Second, the inference that Facebook’s profits since 2011 illustrate anticompetitive conduct in the “personal social networking” market cannot constitute compelling evidence. Created in 2003, Facebook generated profits for the first time in 2009. Therefore, to look at Facebook’s profits from 2011 onwards is misleading.
Indeed, the FTC only focuses on the platform’ years of profits as evidence of anticompetitive conduct: The complaint does not acknowledge that these profit patterns—of long periods of losses potentially followed by large profits that make up for them thanks to network effects—are common to many digital platforms or capital-intensive companies.
Consequently, the FTC’s flawed assertion is replicable for any innovative company enjoying some market power on the user side without considering the fierce competition taking place on the supply side. To illustrate, it would be tantamount to arguing that after years of losses, Uber’s profits resulted from the anticompetitive practices against consumers without considering that Uber constantly has to attract and retain drivers who can choose competitors. Otherwise, the digital app would instantly lose share.
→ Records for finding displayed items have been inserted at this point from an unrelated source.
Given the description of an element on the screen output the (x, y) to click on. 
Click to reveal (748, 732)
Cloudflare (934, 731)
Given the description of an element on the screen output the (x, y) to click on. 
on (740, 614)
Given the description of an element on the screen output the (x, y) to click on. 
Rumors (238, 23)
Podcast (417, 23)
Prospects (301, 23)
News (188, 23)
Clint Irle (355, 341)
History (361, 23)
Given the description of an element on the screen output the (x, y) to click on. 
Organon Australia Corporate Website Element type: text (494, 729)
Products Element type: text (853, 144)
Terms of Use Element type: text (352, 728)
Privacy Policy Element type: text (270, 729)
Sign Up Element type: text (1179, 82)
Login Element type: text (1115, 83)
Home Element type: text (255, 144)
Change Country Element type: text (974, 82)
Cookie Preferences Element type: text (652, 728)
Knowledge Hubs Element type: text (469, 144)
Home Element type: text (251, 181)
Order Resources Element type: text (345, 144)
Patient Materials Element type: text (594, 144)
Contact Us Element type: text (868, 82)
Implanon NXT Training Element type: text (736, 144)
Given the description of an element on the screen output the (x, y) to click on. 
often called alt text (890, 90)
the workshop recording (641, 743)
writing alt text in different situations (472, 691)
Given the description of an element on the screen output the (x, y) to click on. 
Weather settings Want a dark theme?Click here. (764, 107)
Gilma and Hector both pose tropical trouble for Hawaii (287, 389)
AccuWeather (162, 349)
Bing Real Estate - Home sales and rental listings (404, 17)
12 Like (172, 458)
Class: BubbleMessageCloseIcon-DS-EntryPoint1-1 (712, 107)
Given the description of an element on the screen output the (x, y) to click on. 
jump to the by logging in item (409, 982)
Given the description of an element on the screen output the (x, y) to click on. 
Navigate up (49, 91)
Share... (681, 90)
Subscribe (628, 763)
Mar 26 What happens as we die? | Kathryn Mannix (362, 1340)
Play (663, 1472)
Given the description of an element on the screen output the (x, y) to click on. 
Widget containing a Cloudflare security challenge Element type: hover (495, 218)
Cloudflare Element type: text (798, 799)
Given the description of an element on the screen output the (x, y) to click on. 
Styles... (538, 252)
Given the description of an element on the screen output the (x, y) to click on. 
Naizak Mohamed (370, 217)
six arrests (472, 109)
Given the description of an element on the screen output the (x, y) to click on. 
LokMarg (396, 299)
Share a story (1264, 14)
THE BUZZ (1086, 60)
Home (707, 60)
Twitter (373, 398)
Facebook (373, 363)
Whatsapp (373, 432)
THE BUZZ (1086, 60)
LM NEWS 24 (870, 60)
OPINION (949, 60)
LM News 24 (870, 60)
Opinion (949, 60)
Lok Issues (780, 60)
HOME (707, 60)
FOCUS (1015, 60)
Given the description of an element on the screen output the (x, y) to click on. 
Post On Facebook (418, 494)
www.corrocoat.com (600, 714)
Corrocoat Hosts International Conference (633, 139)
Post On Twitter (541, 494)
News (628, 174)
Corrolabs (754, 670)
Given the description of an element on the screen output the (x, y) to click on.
The FTC should not ignore the years of losses and the economics of digital platforms where the competition takes place on both sides of the platforms. Of course, if the product is successful, profits may unfold in subsequent years—but this is the result of competition, not a lack of it. Moreover, high profits in and of themselves are not a sign of inadequate competition. They can be, and in this case are, a sign of a highly efficient firm.
Finally, the FTC’s case faces an obstacle in the fact that the evidentiary burden that must be met to unwind consummated mergers is, justifiably, a very high standard. “Not only would such a challenge be difficult for the enforcers legally, it should be difficult,” writes attorney Steven J. Cernak. Indeed, the ability of an agency to unwind the mergers it previously approved frustrates fundamental rights at the core of our legal system. The government and regulators owe businesses and individuals a degree of legal certainty. Approval of mergers gives market actors legitimate expectations that the government will not subsequently intrude into the merged firm’s property rights. The whole rationale of our merger laws, which provide for ex-ante merger controls, is to avoid the impossibility of “unscrambling the eggs” with ex-post merger challenges.
De facto, a non-retroactivity principle prevents antitrust agencies from unwinding consummated mergers: Given the FTC complaint’s weaknesses, it is unlikely that even an adventurous judge will frustrate the legitimate expectations market actors ought to have from regulators. The benefits for consumers would be illusory, but the legal uncertainty that would ensue is certain.